Sunday, March 25, 2007

Yahoo footer turns a meal (well, email) into spam

Almost an anagram, that.

I started a new job a few months ago, which has taken a real toll on my blogging, and also on wading through my 'probably spam' folder. So surprise, when I was looking for something yesterday I found a raft of emails I receive (or not) from friends sending mail through Yahoo accounts.

Best I can tell, some of the ads Yahoo is injecting into the footer of valid messages from my friends are twigging my trainable filter. I suppose Yahoo footers are old news, but they haven't bit my filters before, perhaps because I stayed on top of things a bit more in the past.

Imagine getting an email with some reasonable text on top, and text like this underneath.
Now that's room service!
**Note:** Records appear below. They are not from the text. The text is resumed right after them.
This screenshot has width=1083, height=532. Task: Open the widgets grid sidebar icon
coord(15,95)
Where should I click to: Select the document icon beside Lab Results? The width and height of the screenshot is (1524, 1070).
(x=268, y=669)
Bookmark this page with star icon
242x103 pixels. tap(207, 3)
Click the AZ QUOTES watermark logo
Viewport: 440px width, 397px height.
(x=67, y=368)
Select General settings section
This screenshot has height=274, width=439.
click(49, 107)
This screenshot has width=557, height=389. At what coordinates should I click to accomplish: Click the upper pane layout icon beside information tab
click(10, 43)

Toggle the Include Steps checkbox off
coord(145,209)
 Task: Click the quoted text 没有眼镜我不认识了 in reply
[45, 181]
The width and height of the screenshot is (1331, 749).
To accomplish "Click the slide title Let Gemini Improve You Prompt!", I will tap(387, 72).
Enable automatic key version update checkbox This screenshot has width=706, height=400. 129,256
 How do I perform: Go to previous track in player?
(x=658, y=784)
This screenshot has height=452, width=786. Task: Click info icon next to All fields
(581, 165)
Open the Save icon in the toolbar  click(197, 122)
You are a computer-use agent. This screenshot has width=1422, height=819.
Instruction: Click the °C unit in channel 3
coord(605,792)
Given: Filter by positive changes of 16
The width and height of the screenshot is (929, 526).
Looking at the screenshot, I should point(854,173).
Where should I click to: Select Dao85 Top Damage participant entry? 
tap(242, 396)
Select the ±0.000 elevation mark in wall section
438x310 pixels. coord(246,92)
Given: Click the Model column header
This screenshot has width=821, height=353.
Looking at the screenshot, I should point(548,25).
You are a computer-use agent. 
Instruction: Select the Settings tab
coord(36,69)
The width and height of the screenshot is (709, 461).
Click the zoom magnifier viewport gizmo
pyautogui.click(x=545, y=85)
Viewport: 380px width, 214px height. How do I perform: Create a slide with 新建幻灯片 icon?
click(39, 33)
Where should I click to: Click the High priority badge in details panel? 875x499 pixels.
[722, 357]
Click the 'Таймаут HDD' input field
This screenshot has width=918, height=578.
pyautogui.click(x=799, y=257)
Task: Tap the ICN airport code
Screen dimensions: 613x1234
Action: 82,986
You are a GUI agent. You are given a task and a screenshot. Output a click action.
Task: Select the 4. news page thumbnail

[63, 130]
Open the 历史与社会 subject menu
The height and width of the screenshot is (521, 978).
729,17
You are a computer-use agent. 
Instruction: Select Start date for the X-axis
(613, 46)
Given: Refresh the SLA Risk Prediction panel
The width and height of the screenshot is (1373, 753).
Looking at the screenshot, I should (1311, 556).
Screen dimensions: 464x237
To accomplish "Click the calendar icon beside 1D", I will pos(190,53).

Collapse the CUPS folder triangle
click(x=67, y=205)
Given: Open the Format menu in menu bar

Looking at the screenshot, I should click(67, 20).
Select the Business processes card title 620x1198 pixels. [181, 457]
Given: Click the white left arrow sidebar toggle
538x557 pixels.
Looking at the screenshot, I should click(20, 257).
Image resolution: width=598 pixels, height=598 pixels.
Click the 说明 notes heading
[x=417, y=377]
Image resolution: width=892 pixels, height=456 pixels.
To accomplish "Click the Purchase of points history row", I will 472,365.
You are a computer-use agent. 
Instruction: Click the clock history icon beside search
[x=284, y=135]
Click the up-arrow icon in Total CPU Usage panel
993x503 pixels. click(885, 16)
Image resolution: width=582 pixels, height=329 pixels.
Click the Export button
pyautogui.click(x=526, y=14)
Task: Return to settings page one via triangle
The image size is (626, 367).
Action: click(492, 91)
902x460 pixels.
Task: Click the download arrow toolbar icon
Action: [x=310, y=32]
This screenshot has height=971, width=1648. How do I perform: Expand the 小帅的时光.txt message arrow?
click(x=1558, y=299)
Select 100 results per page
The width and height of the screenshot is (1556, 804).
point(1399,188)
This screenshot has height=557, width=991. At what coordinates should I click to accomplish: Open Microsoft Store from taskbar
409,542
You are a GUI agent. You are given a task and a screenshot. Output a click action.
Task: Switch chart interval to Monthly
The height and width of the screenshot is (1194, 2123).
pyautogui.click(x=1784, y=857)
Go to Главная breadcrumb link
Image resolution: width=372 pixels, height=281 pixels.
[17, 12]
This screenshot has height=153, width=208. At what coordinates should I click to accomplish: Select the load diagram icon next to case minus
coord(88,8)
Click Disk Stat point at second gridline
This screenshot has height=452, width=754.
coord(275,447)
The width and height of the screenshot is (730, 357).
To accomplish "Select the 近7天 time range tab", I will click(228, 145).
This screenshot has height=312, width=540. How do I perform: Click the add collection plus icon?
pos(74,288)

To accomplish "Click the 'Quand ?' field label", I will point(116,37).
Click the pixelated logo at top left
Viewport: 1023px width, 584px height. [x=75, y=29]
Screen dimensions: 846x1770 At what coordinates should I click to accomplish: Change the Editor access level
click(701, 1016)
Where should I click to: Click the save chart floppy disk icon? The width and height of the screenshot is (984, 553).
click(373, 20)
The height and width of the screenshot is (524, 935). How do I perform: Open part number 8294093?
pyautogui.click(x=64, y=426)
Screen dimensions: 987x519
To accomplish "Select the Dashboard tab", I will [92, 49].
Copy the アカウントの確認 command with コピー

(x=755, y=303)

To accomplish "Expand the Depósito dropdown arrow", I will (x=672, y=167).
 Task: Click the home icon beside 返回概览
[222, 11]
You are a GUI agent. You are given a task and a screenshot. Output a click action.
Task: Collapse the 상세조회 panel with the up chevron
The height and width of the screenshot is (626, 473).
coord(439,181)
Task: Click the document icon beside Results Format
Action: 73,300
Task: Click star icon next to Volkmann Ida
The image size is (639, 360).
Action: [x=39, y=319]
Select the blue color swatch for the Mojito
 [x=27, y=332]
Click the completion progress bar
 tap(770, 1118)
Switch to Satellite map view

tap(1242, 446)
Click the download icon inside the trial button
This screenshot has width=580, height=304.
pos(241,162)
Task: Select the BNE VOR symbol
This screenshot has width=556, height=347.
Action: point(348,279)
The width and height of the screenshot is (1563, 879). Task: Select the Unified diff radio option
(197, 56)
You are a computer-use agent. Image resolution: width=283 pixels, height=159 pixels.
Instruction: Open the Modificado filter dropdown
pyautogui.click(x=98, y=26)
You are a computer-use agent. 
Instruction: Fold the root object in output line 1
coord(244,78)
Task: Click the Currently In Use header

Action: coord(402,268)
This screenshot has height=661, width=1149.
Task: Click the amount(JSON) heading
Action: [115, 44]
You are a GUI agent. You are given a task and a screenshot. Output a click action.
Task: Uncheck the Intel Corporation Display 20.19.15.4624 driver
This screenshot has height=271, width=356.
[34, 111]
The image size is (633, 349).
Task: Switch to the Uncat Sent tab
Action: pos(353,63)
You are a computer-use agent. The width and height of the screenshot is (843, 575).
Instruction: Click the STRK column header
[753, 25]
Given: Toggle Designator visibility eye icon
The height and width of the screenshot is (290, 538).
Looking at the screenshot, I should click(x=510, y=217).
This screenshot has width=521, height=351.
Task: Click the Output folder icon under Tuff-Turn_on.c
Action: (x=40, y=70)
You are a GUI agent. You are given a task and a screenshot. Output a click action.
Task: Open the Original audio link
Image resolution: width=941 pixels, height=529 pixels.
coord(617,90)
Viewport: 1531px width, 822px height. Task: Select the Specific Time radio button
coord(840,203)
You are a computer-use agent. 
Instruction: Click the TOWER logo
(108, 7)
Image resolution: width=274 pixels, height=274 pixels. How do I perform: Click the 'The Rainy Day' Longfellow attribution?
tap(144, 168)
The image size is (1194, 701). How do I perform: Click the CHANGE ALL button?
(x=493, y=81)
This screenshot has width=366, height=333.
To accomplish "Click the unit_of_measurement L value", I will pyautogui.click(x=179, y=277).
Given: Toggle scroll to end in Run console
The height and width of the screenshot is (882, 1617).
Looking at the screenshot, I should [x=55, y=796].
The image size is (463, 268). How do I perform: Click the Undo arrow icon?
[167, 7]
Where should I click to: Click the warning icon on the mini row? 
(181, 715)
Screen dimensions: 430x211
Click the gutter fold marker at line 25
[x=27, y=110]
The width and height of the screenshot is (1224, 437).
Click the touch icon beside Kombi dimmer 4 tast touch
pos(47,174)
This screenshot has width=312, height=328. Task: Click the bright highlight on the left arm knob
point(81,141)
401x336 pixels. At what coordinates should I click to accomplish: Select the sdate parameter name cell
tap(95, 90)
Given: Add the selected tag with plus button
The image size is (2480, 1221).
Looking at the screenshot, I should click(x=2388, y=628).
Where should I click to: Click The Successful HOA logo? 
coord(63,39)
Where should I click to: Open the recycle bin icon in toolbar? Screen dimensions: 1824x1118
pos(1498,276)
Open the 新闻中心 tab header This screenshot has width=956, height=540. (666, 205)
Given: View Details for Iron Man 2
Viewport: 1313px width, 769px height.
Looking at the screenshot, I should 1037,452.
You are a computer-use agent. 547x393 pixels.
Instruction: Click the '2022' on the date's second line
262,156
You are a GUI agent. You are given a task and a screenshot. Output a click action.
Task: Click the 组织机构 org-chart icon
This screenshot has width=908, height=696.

Choose from over 150,000 hotels in 45,000 destinations on Yahoo! Travel to find your fit.
Here's another one:
Get your own web address. Have a HUGE year through Yahoo! Small Business.
This follows a classic spam pattern in which the spammer is prefacing random sections of real text on a spam message to get it past a filter. Filters are getting pretty good at not falling for this. I especially like the all-caps 'HUGE'.

I gotta say, I'm intrigued that Yahoo is doing this. First, what a stupid thing to do if you want your users' emails actually get to their destinations. If you care. Second, the recipients of the messages haven't opted in to receiving a marketing message from Yahoo. There isn't an opt-out link on this marketing message.  The acceptance of marketing-in-exchange-for-service is a reasonable one, but it is the message senders that have made that deal, not the recipients.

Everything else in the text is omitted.